▶
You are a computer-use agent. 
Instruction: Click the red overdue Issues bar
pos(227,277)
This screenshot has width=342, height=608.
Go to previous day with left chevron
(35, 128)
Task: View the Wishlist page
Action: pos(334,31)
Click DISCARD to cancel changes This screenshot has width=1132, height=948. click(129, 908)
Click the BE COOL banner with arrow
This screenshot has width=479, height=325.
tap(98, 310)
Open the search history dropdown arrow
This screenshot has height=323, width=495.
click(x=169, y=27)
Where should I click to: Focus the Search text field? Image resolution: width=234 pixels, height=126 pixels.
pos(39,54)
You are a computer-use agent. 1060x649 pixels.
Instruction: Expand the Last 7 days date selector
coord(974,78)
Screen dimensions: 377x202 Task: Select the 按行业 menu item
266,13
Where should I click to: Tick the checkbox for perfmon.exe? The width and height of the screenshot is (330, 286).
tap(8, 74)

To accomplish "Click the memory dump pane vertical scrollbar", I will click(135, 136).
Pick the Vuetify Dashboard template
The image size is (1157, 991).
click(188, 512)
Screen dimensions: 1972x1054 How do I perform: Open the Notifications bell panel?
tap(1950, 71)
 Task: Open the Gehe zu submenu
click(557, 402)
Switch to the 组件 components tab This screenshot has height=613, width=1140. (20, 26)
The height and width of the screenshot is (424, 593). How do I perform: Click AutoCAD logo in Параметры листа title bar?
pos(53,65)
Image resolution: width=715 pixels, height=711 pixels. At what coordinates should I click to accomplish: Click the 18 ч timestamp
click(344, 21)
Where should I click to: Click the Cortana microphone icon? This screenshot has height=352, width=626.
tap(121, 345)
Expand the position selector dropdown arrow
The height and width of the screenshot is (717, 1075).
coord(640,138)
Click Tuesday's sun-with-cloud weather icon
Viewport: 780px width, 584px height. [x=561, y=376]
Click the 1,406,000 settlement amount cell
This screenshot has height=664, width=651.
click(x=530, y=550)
◀
> YOUR OBJECTIVE: Reproduce all of the items above, replacing every "Instruction" with "Goal" and leaving everything else unchanged.

> WRITTEN ANSWER:
You are a computer-use agent. 
Goal: Click the red overdue Issues bar
pos(227,277)
This screenshot has width=342, height=608.
Go to previous day with left chevron
(35, 128)
Task: View the Wishlist page
Action: pos(334,31)
Click DISCARD to cancel changes This screenshot has width=1132, height=948. click(129, 908)
Click the BE COOL banner with arrow
This screenshot has width=479, height=325.
tap(98, 310)
Open the search history dropdown arrow
This screenshot has height=323, width=495.
click(x=169, y=27)
Where should I click to: Focus the Search text field? Image resolution: width=234 pixels, height=126 pixels.
pos(39,54)
You are a computer-use agent. 1060x649 pixels.
Goal: Expand the Last 7 days date selector
coord(974,78)
Screen dimensions: 377x202 Task: Select the 按行业 menu item
266,13
Where should I click to: Tick the checkbox for perfmon.exe? The width and height of the screenshot is (330, 286).
tap(8, 74)

To accomplish "Click the memory dump pane vertical scrollbar", I will click(135, 136).
Pick the Vuetify Dashboard template
The image size is (1157, 991).
click(188, 512)
Screen dimensions: 1972x1054 How do I perform: Open the Notifications bell panel?
tap(1950, 71)
 Task: Open the Gehe zu submenu
click(557, 402)
Switch to the 组件 components tab This screenshot has height=613, width=1140. (20, 26)
The height and width of the screenshot is (424, 593). How do I perform: Click AutoCAD logo in Параметры листа title bar?
pos(53,65)
Image resolution: width=715 pixels, height=711 pixels. At what coordinates should I click to accomplish: Click the 18 ч timestamp
click(344, 21)
Where should I click to: Click the Cortana microphone icon? This screenshot has height=352, width=626.
tap(121, 345)
Expand the position selector dropdown arrow
The height and width of the screenshot is (717, 1075).
coord(640,138)
Click Tuesday's sun-with-cloud weather icon
Viewport: 780px width, 584px height. [x=561, y=376]
Click the 1,406,000 settlement amount cell
This screenshot has height=664, width=651.
click(x=530, y=550)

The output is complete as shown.